Wie steht es um das Verhältnis zwischen IT-, Sicherheits- und Entwickler-Teams innerhalb eines Unternehmens? Diese Fragestellung stand im Mittelpunkt einer von VMware in Auftrag gegebenen und von Forrester Consulting durchgeführten weltweiten Studie mit dem Titel «Bridging the Developer and Security Divide». Das zentrale Ergebnis der Untersuchung lässt aufhorchen: Denn die IT-Sicherheit wird bei vielen Entwicklern immer noch als Hindernis wahrgenommen. Offenbar haben die zunehmenden Hacker- und Ransomware-Attacken der letzten Zeit noch nicht für ein Umdenken gesorgt. 52 Prozent der Entwickler sind sogar der Meinung, dass Sicherheitsrichtlinien Innovationen behindern. 

Zudem gaben unter den 665 befragten europäischen IT- und Sicherheitsverantwortliche nur 19 Prozent an, zu verstehen, warum welche Sicherheitsrichtlinien eingehalten werden müssen (zum Vergleich: weltweit waren es unter 1475 Befragten immerhin 22 Prozent). Alarmierend ist, dass mehr als ein Viertel (27 Prozent) der befragten Entwickler nicht an Entscheidungen über Sicherheitsrichtlinien beteiligt ist, obwohl viele dieser Entscheidungen einen starken Einfluss auf ihre tägliche Arbeit haben.

Positiv hingegen: 73 Prozent sehen bei ihren Chefs, dass diese sich inzwischen mehr auf die Stärkung der Beziehung zwischen Entwicklung und Sicherheit konzentrieren als das noch vor zwei Jahren der Fall war. Auch wenn das Verhältnis weiter angespannt bleibt. Rund einer von drei Entscheidungsträgern (32 Prozent) gab an, dass die einzelnen Teams in ihrem Unternehmen nicht effektiv zusammenarbeiten oder keine Massnahmen ergreifen, um die Beziehungen zu stärken. Fehlende Rollendefinition für Entwicklungsteams, mangelnde Kommunikation zwischen den Abteilungen und konkurrierende Prioritäten sind Faktoren, die grosse Auswirkungen auf die Zusammenarbeit haben.

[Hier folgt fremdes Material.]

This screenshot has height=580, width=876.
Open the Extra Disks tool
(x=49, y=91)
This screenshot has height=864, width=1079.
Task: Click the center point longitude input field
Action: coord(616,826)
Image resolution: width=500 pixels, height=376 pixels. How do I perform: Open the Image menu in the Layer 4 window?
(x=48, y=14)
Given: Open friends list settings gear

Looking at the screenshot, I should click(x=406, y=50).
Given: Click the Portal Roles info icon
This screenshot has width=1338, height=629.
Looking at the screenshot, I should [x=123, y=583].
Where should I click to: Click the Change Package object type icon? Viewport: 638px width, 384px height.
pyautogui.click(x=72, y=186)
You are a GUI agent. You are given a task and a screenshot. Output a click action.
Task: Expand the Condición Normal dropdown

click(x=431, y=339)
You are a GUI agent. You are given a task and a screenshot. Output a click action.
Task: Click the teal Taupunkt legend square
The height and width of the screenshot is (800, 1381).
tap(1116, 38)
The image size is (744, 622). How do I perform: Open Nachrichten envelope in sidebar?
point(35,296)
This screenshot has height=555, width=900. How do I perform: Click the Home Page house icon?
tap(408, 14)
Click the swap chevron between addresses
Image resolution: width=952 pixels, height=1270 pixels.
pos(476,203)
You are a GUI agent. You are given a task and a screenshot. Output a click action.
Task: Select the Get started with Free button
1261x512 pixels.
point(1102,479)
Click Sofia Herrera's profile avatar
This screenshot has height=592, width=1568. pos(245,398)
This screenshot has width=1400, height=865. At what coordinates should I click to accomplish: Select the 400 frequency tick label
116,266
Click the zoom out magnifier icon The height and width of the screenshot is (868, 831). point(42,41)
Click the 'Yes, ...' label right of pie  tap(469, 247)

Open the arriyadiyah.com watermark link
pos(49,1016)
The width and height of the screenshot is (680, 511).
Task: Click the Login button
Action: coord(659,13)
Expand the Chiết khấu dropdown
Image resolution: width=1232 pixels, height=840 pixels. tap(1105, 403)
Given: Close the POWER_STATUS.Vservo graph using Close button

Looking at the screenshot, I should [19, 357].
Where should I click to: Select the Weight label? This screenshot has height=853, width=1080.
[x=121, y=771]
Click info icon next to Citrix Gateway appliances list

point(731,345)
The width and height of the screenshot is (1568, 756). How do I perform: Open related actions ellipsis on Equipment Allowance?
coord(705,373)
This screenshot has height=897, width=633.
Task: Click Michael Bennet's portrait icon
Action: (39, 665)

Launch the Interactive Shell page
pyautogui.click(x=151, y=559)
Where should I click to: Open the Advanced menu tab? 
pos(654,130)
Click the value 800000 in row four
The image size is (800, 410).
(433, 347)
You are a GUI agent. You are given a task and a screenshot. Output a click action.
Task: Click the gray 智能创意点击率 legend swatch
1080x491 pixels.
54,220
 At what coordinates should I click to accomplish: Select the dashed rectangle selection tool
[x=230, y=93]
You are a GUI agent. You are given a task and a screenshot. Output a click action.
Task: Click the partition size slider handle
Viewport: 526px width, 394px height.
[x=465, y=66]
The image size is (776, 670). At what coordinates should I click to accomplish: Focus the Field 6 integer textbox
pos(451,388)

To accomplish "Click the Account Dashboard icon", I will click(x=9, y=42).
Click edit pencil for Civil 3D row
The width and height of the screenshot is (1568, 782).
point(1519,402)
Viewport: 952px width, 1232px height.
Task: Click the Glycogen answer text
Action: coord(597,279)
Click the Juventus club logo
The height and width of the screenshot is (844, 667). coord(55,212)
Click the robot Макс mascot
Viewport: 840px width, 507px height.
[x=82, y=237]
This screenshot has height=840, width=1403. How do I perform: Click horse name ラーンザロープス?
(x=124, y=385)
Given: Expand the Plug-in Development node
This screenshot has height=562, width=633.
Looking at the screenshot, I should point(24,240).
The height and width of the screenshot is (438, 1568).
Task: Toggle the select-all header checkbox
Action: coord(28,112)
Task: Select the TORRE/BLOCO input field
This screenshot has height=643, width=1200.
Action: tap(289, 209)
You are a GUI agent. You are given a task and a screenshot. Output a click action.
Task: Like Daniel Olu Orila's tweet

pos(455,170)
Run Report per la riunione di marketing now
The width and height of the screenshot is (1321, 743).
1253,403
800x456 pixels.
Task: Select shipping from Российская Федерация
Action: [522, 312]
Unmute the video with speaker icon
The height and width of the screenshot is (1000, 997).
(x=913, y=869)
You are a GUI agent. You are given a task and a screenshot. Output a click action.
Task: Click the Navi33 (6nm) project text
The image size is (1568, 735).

«Unsere Untersuchung zeigt, dass Sicherheit einen Wahrnehmungswandel braucht», kommentiert Rick McElroy, Principal Cybersecurity Strategist bei VMware die Ergebnisse. «Anstatt als das Team gesehen zu werden, dass sich nur um Behebungen von Sicherheitslücken kümmert oder der Innovation ‚im Weg steht‘, sollte der Sicherheitsgedanke in den Köpfen, Prozessen und Technologien fest verankert werden», meint er weiter. «Sicherheit sollte als Mannschaftssport betrachtet werden und Hand in Hand mit IT und Entwicklung gehen, um den Schutz von Clouds, Anwendungen und der gesamten digitalen Infrastruktur zu gewährleisten. Wir müssen eine Kultur entwickeln, in der alle Teams gemeinsame Interessen, Ziele und Messgrössen haben und eine gemeinsame Sprache sprechen», fordert McElroy folglich. Der Nutzen für das Unternehmen sei «überwältigend», wenn Personen aus IT, Sicherheit und Entwicklung aktiv in Prozesse einbezogen werden – von der Entscheidungsfindung über das Design bis hin zur Ausführung, ist er überzeugt.

Trotz der offensichtlichen Kluft zwischen Entwickler- und IT-Security-Teams dürften die beiden Fraktionen künftig immer enger zusammenarbeiten. Mehr als die Hälfte (53 Prozent) der Befragten erwartet sogar, dass Sicherheits- und Entwicklungsteams innerhalb von drei Jahren vereinheitlicht werden. Für den gleichen Zeitraum erwarten rund 44 Prozent eine stärkere Integration von Sicherheit in Entwicklungsprozesse. Darüber hinaus besteht allgemein die Ansicht, dass eine teamübergreifende Abstimmung Unternehmen in die Lage versetzt, Silos im Team zu überwinden (71 Prozent), sicherere Anwendungen zu erstellen (71 Prozent) und die Flexibilität bei der Übernahme neuer Arbeitsabläufe und Technologien zu erhöhen (66 Prozent).